• [What the exercise asks]: Print out the data below with every line intact.

[Collected data entries]
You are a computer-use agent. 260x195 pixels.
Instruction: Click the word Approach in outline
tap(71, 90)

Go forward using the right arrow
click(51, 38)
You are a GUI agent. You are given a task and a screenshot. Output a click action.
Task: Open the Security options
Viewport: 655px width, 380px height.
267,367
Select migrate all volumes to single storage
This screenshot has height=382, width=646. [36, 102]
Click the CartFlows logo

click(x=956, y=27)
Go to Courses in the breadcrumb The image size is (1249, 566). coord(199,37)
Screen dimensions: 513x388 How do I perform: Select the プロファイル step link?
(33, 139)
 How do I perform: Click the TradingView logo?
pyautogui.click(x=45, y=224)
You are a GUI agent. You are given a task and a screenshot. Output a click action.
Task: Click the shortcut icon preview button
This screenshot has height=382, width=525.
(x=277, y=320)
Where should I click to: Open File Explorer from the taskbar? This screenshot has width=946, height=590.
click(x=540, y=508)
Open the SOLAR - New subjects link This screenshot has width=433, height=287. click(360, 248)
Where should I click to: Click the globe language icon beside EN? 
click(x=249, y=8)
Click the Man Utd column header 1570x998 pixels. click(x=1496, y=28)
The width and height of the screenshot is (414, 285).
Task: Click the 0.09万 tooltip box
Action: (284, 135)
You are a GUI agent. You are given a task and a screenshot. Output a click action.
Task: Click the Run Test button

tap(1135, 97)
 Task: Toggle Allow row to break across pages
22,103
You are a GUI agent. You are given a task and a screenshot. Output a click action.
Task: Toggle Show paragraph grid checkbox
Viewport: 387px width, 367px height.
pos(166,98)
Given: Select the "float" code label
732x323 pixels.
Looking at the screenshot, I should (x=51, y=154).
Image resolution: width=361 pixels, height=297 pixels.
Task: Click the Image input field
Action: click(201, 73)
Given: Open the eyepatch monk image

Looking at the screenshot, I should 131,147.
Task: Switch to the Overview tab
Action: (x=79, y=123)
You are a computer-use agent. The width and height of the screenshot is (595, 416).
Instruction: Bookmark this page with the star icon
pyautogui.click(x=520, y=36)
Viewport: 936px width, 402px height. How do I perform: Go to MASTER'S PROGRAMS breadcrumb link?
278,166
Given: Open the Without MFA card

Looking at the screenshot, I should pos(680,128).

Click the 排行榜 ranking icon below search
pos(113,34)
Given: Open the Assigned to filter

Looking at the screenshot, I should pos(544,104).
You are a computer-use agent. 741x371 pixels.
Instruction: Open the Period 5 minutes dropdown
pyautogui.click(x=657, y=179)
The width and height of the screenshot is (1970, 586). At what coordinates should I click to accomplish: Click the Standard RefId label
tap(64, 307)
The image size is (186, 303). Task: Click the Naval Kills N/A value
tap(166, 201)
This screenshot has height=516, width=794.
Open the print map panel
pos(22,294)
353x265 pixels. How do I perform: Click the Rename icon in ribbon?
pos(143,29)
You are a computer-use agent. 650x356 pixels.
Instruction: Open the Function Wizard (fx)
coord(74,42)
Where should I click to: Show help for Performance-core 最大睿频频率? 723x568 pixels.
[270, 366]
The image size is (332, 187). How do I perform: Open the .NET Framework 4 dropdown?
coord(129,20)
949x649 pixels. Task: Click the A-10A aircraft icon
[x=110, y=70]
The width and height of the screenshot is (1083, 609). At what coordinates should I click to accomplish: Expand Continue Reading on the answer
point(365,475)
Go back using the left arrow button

• [Solution]:
You are a computer-use agent. 260x195 pixels.
Instruction: Click the word Approach in outline
tap(71, 90)

Go forward using the right arrow
click(51, 38)
You are a GUI agent. You are given a task and a screenshot. Output a click action.
Task: Open the Security options
Viewport: 655px width, 380px height.
267,367
Select migrate all volumes to single storage
This screenshot has height=382, width=646. [36, 102]
Click the CartFlows logo

click(x=956, y=27)
Go to Courses in the breadcrumb The image size is (1249, 566). coord(199,37)
Screen dimensions: 513x388 How do I perform: Select the プロファイル step link?
(33, 139)
 How do I perform: Click the TradingView logo?
pyautogui.click(x=45, y=224)
You are a GUI agent. You are given a task and a screenshot. Output a click action.
Task: Click the shortcut icon preview button
This screenshot has height=382, width=525.
(x=277, y=320)
Where should I click to: Open File Explorer from the taskbar? This screenshot has width=946, height=590.
click(x=540, y=508)
Open the SOLAR - New subjects link This screenshot has width=433, height=287. click(360, 248)
Where should I click to: Click the globe language icon beside EN? 
click(x=249, y=8)
Click the Man Utd column header 1570x998 pixels. click(x=1496, y=28)
The width and height of the screenshot is (414, 285).
Task: Click the 0.09万 tooltip box
Action: (284, 135)
You are a GUI agent. You are given a task and a screenshot. Output a click action.
Task: Click the Run Test button

tap(1135, 97)
 Task: Toggle Allow row to break across pages
22,103
You are a GUI agent. You are given a task and a screenshot. Output a click action.
Task: Toggle Show paragraph grid checkbox
Viewport: 387px width, 367px height.
pos(166,98)
Given: Select the "float" code label
732x323 pixels.
Looking at the screenshot, I should (x=51, y=154).
Image resolution: width=361 pixels, height=297 pixels.
Task: Click the Image input field
Action: click(201, 73)
Given: Open the eyepatch monk image

Looking at the screenshot, I should 131,147.
Task: Switch to the Overview tab
Action: (x=79, y=123)
You are a computer-use agent. The width and height of the screenshot is (595, 416).
Instruction: Bookmark this page with the star icon
pyautogui.click(x=520, y=36)
Viewport: 936px width, 402px height. How do I perform: Go to MASTER'S PROGRAMS breadcrumb link?
278,166
Given: Open the Without MFA card

Looking at the screenshot, I should pos(680,128).

Click the 排行榜 ranking icon below search
pos(113,34)
Given: Open the Assigned to filter

Looking at the screenshot, I should pos(544,104).
You are a computer-use agent. 741x371 pixels.
Instruction: Open the Period 5 minutes dropdown
pyautogui.click(x=657, y=179)
The width and height of the screenshot is (1970, 586). At what coordinates should I click to accomplish: Click the Standard RefId label
tap(64, 307)
The image size is (186, 303). Task: Click the Naval Kills N/A value
tap(166, 201)
This screenshot has height=516, width=794.
Open the print map panel
pos(22,294)
353x265 pixels. How do I perform: Click the Rename icon in ribbon?
pos(143,29)
You are a computer-use agent. 650x356 pixels.
Instruction: Open the Function Wizard (fx)
coord(74,42)
Where should I click to: Show help for Performance-core 最大睿频频率? 723x568 pixels.
[270, 366]
The image size is (332, 187). How do I perform: Open the .NET Framework 4 dropdown?
coord(129,20)
949x649 pixels. Task: Click the A-10A aircraft icon
[x=110, y=70]
The width and height of the screenshot is (1083, 609). At what coordinates should I click to accomplish: Expand Continue Reading on the answer
point(365,475)
Go back using the left arrow button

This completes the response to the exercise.